Where they do differ is on the pace and scale of the spending cuts needed.
"The numbers confirm what we've been seeing lately: the only support (for the economy) is coming from the external sector," said Charles Kalshoven, chief economist at ING. "With purchasing power under pressure, we expect a sluggish recovery at best."
The final GDP data matched a preliminary reading quarter on quarter, with consumer and public spending and private- and public-sector investments all falling. But it was better than the preliminary year-on-year figure, showing the economy declined by 0.4 percent.
ABN AMRO economist Nico Klene said that, in the third quarter, he expected the Dutch economy to shrink on a quarterly basis too, an impression reinforced by Monday's business confidence numbers.
The index, which measures industrial producer confidence,fell to -6.7 points in September from -4.6 points in August, showing a growing number of businesses were pessimistic about their prospects over the coming three months.
MORE AUSTERITY AHEAD
While confidence among consumers has inched up from a nine-year low, it is still weighed down by a depressed housing market, pension fund shortfalls, and fears over job security.
Government forecasts show purchasing power is likely to decline for a fourth consecutive year in 2013.
Earlier this month, Dutch consumer electronics and lighting group Philips Electronics stepped up a cost-cutting drive, saying another 2,200 jobs would be axed worldwide.
Political uncertainty has eased since the election, which offered hope of relatively pain-free coalition negotiations, though sentiment could come under renewed pressure in October when scheduled tax hikes - notably a rise in value added tax - kick in.

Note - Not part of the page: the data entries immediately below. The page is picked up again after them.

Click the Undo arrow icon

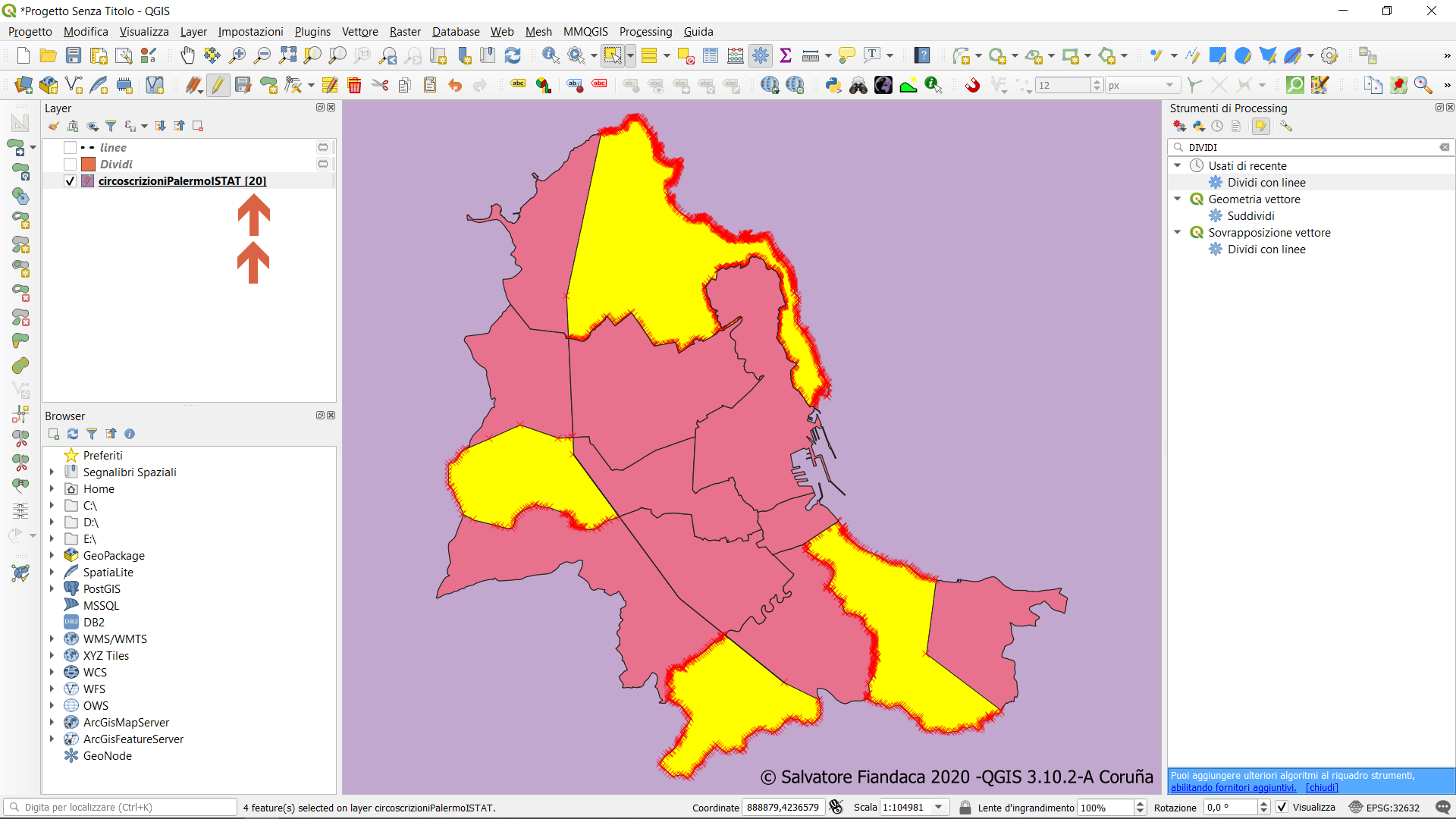click(x=455, y=85)
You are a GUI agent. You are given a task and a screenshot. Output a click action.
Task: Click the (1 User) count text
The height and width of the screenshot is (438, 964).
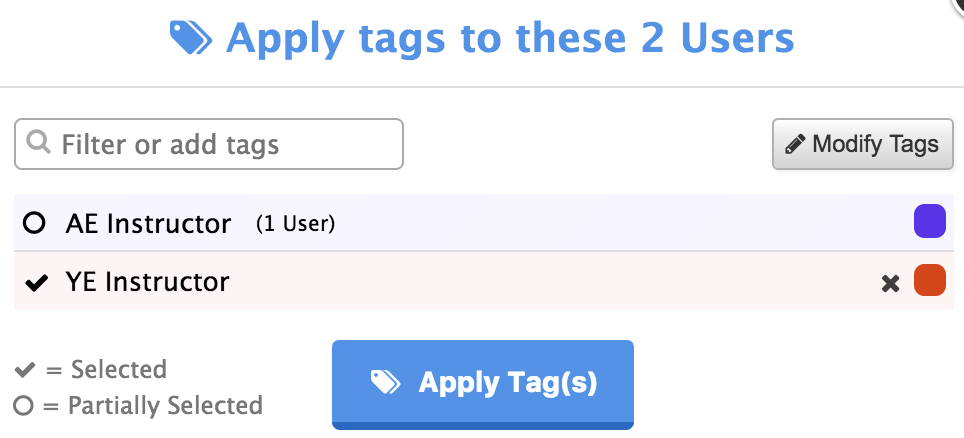[295, 224]
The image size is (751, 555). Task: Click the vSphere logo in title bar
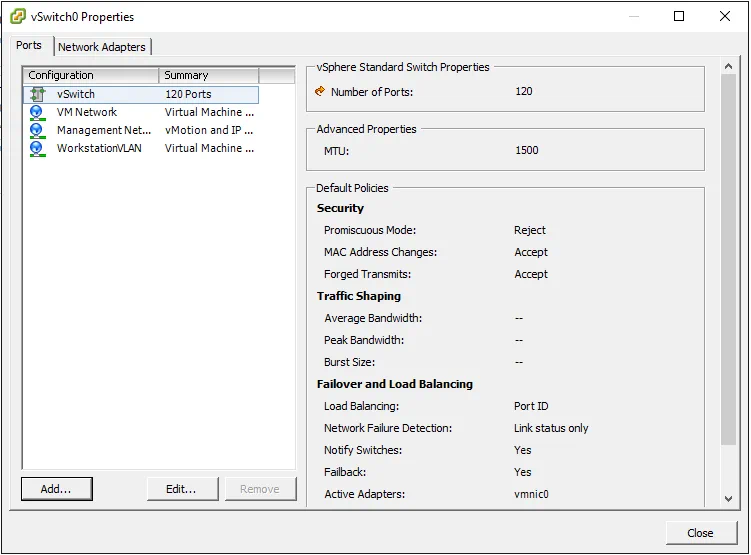click(x=17, y=16)
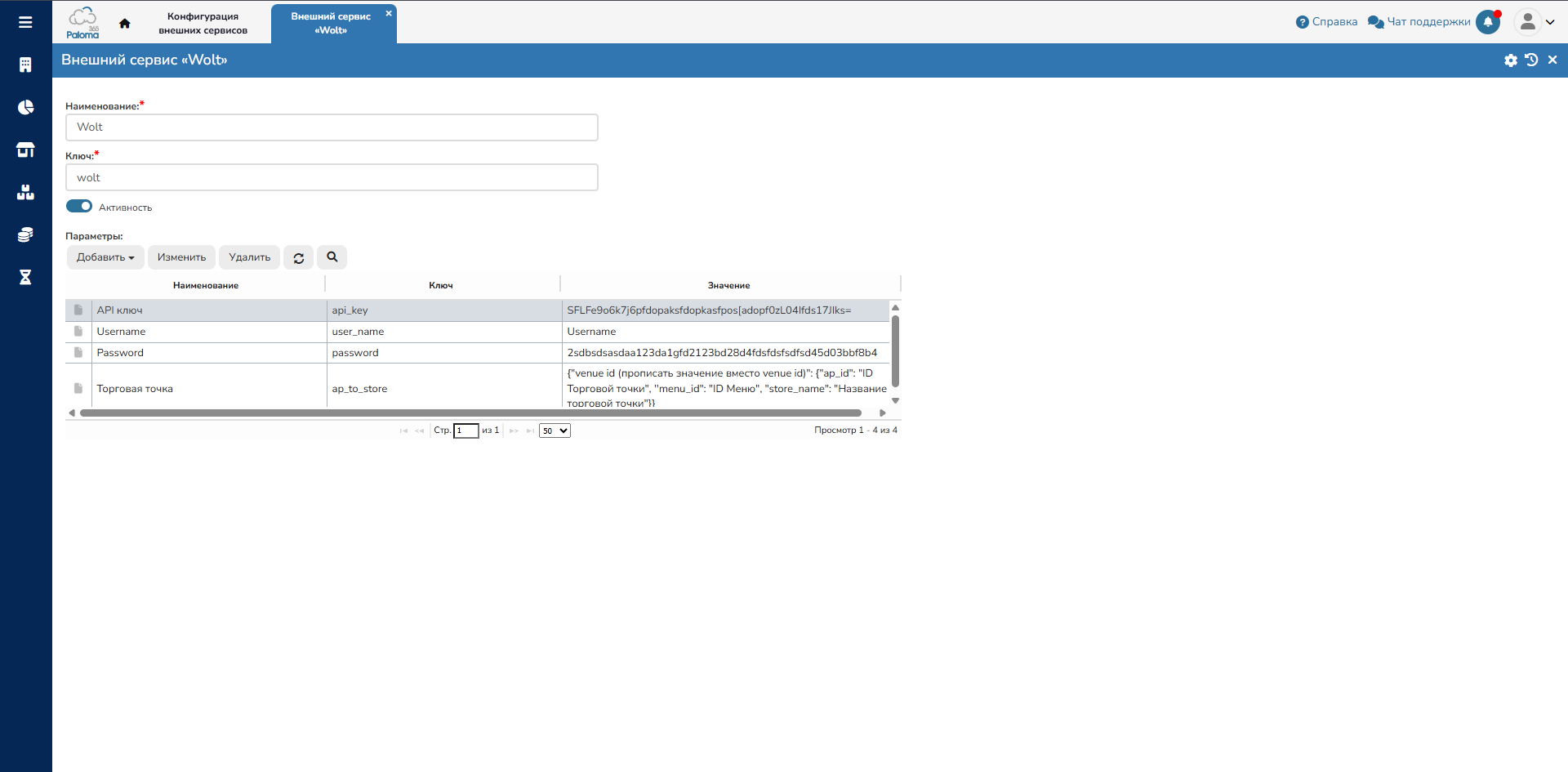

Outgoing finance minister Jan Kees de Jager - a fiscal hardliner - and central bank head Klaas Knot briefed the Liberals and Labour on tax issues on Monday.

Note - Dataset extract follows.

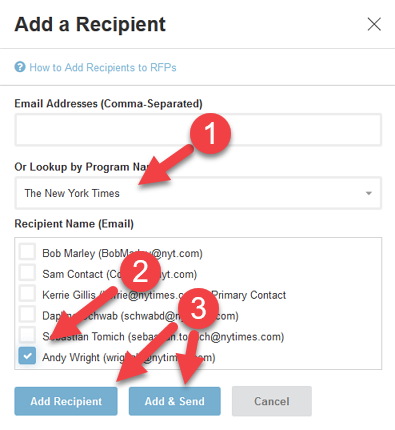Click the Andy Wright name label
Image resolution: width=395 pixels, height=430 pixels.
(x=71, y=357)
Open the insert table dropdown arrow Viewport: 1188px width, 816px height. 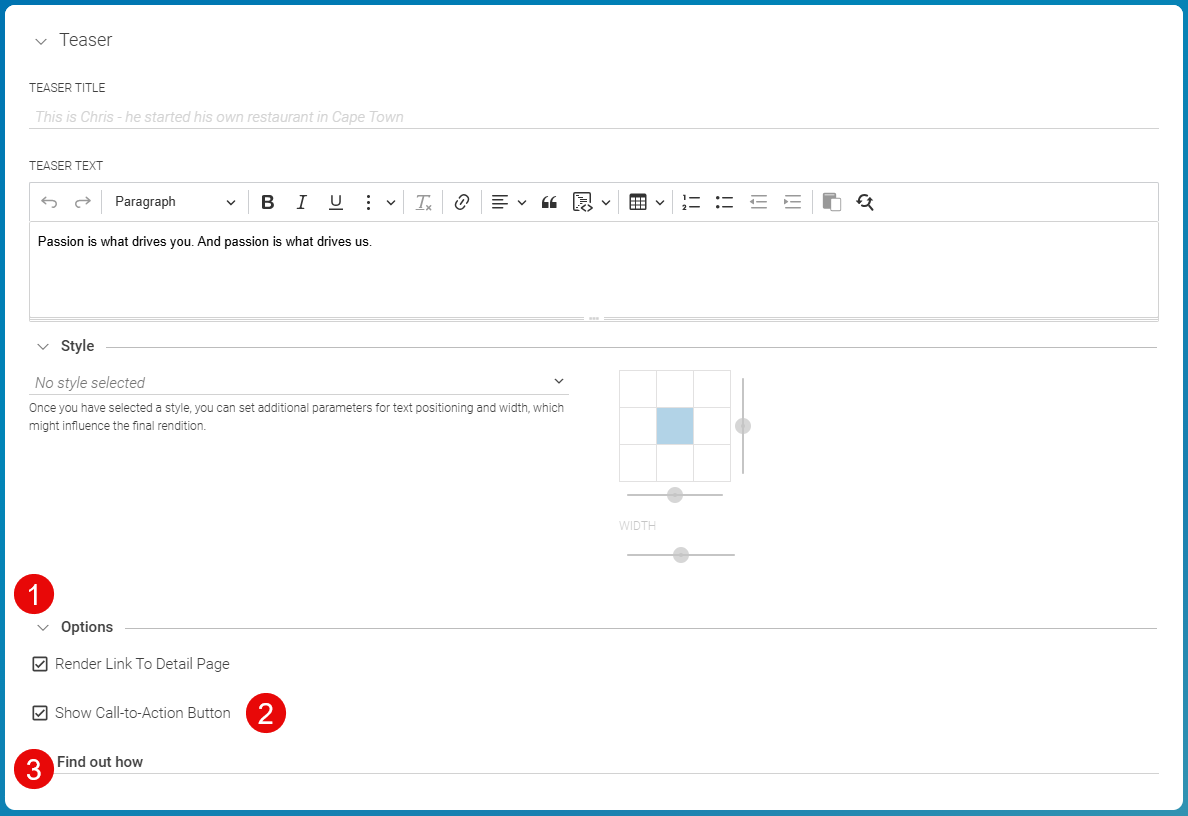pos(660,201)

Both policymakers view austerity as essential for the economy's longer-term health and have been prominent in demanding that the euro zone's weaker nations continue to work towards balancing their budgets.
The two parties have not yet announced a successor to De Jager - whose Christian Democrat party slumped in the polls and may well not join the governing coalition - but whoever replaces him is unlikely to chart a radically different course.
"We need to do something if we want the deficit below 3 percent," ING's Kalshoven said.
"If we don't, then there could be countries in southern Europe who say, 'why should we (cut our deficits)?' And that could feed the (euro zone) crisis instead of helping."
ABN AMRO's Klene said that, while the weak confidence data offered pointers to the overall performance of the economy, he expected modest quarterly GDP growth to resume in the final quarter.
Kalshoven said another chink of light came from prospects of the Liberals and Labour, who together would command a comfortable parliamentary majority, quickly forming a strong coalition.
"If the coalition process can be kept short, that will improve confidence," he said. "People will then know what's coming and will be able to calculate for the impact of certain measures." (Reporting By Thomas Escritt and Gilbert Kreijger; Editing by John Stonestreet)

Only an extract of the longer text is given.